Thursday, March 12, 2009

The Firmament

I often muse on the "author's intent" defense of a literalist interpretation of scripture. Following that line of reasoning, if the person who is responsible for writing a passage felt that it must mean one thing, then it must mean that thing. If--as tradition has it--Moses believed that the world was created in six days, then it can only mean that the world was created in six days. You can't say that the Genesis story is a metaphor, or a symbolic expression of God's creative power. It has to be taken literally, because it was intended literally. To do otherwise is to violate the integrity of the text, or so the argument goes.
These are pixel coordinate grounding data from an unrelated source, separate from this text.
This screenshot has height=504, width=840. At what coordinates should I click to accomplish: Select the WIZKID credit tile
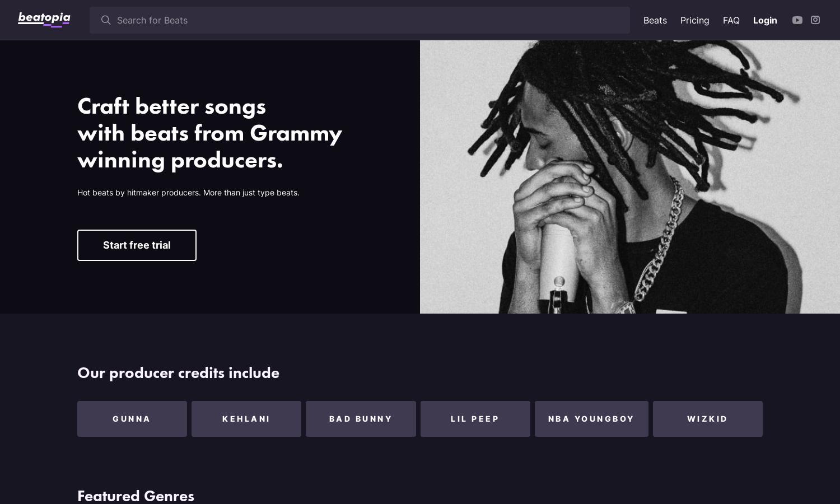pyautogui.click(x=708, y=419)
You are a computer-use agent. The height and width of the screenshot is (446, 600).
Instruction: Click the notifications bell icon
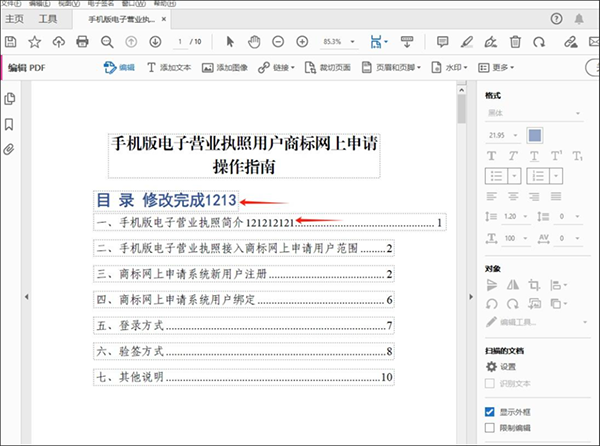click(578, 19)
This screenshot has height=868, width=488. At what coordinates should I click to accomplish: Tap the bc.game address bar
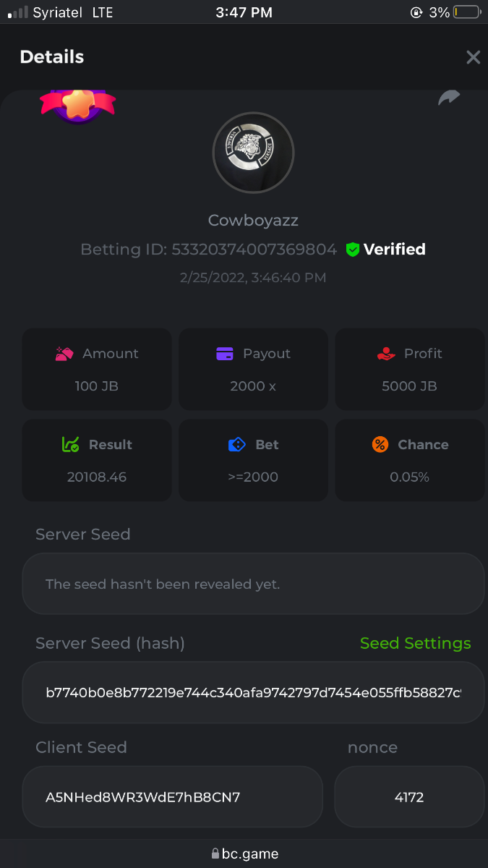point(244,854)
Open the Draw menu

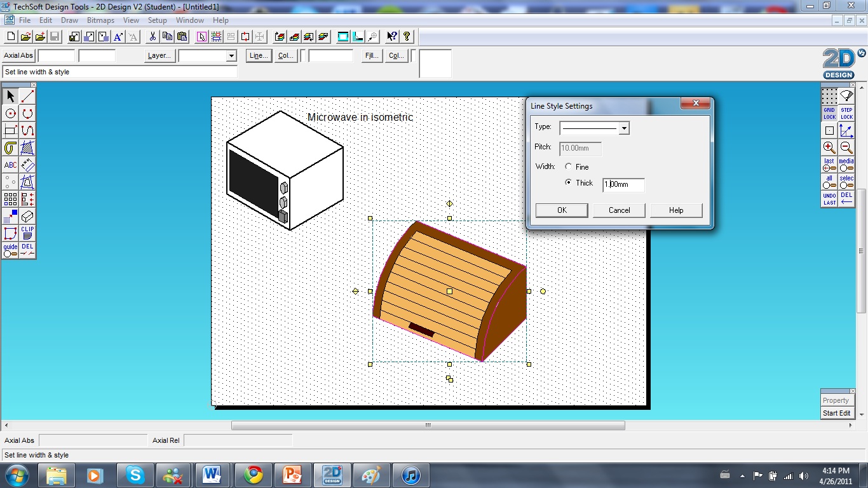(69, 20)
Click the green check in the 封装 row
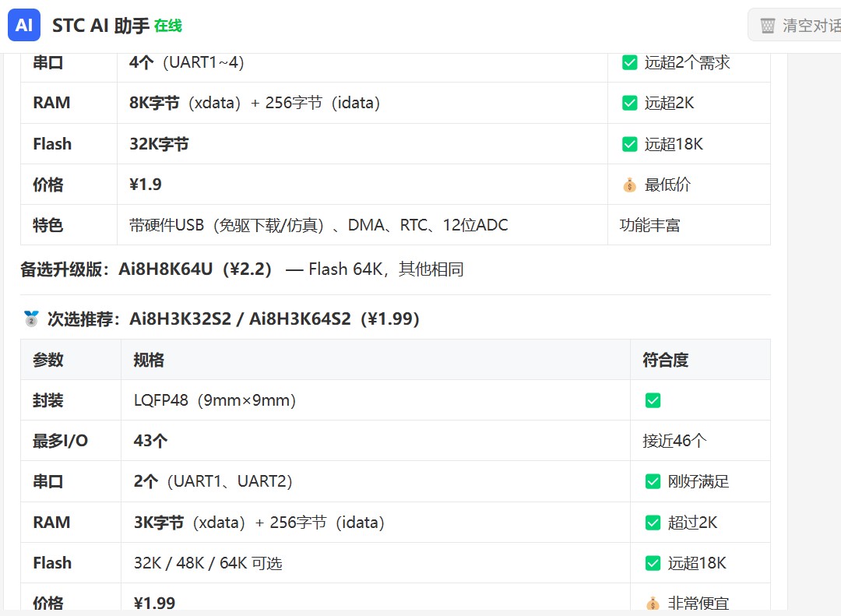This screenshot has height=616, width=841. point(653,400)
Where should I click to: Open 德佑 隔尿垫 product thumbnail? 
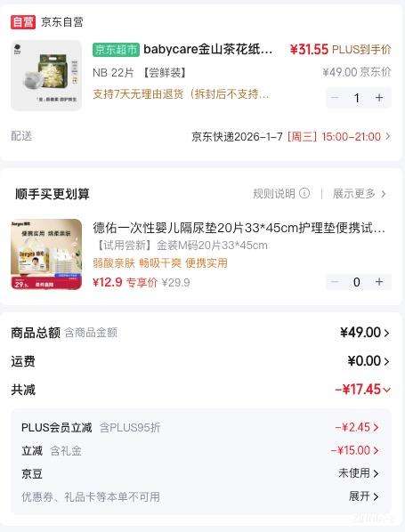pos(46,254)
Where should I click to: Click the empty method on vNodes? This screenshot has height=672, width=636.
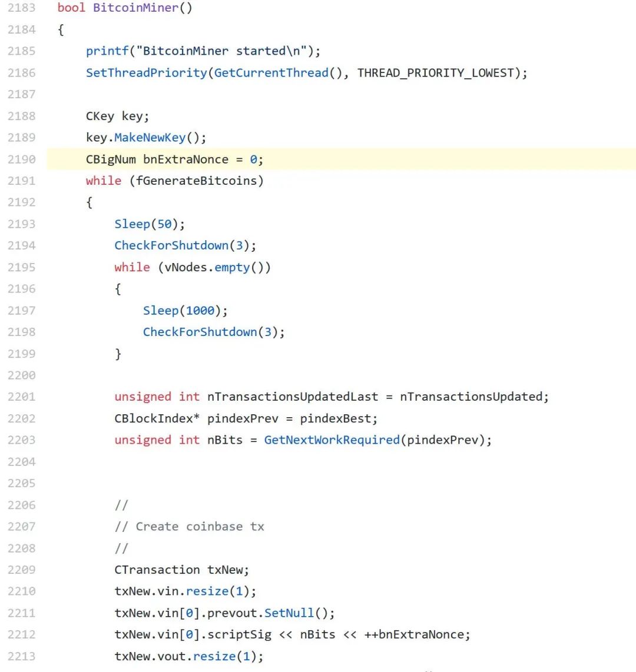click(x=232, y=267)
I can appreciate the intent of that approach. However, there are a few minor difficulties with it. Take, for instance, the meaning of the Hebrew word raqi. This word, which surfaces in Genesis 1:6 and Psalm 150, has been translated in a variety of different ways. In the King James, it is "firmament." In the New Revised Standard, it is "dome." In the NIV, it is the somewhat misleading "expanse." The raqi, according to Hebrew and other ancient Near Eastern cosmologies, was the solid barrier separating the earth from the waters of chaos. It was a fixed boundary, into which the lights of heaven were mounted. It is the windows in this solid barrier that God opens in Genesis 7:11, sending a veritable Double Gulp of a flood down upon the earth.

Abraham, Moses, and Jacob would have all looked up at the stars and seen them this way. That was their understanding of the nature of the universe. That was their intent in presenting the heavens in that way. Raqi was meant to be understood as a physical reality.

Moses--as an ancient Hebrew-- would have believed that a great solid dome with recessed lighting covered the earth. Has NASA been pranging rockets off this dome for years, then covering it up? I'm sure there's a web site somewhere arguing just that. When I place my eye to my father-in-law's nifty reflector telescope and see the rings of Saturn or Mars as a clearly three-dimensional object, am I defying the intent of scripture? Which leads me to wonder...how far are we willing to go to defend literalism?

Faith is enough of a leap without descending to Flat Earth Christianity.